--- Data section Enclosed Below ---

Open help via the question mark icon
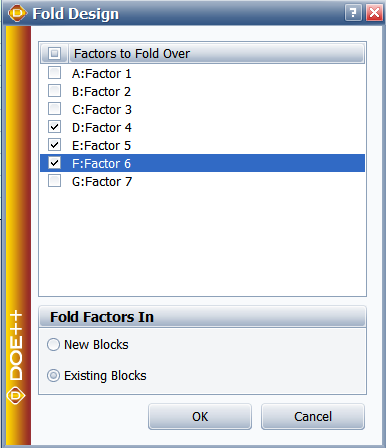Viewport: 386px width, 448px height. pos(353,13)
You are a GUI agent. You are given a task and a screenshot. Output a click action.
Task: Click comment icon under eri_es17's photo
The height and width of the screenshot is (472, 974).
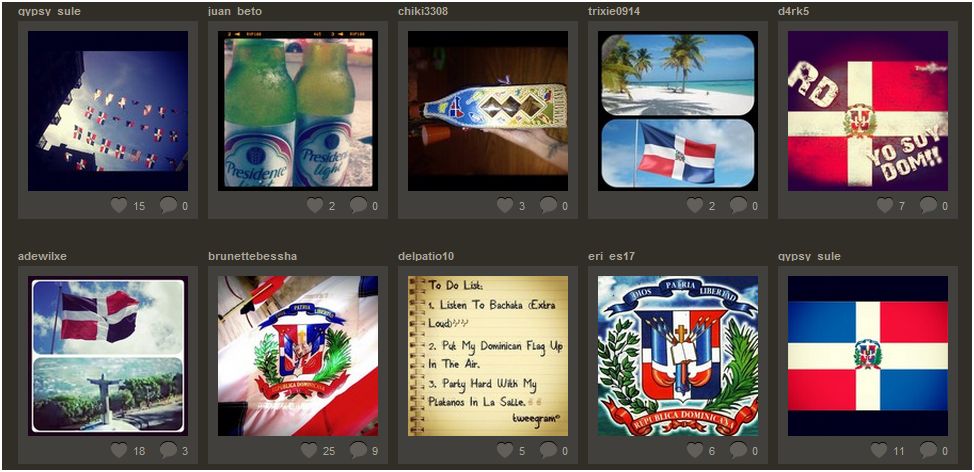(x=739, y=450)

--- End of Enclosed Data section ---

Exercise requirements:
Nothing but the text is wanted: repeat the data above exactly, without its images.

Solved problem:
Open help via the question mark icon
Viewport: 386px width, 448px height. pos(353,13)
You are a GUI agent. You are given a task and a screenshot. Output a click action.
Task: Click comment icon under eri_es17's photo
The height and width of the screenshot is (472, 974).
(x=739, y=450)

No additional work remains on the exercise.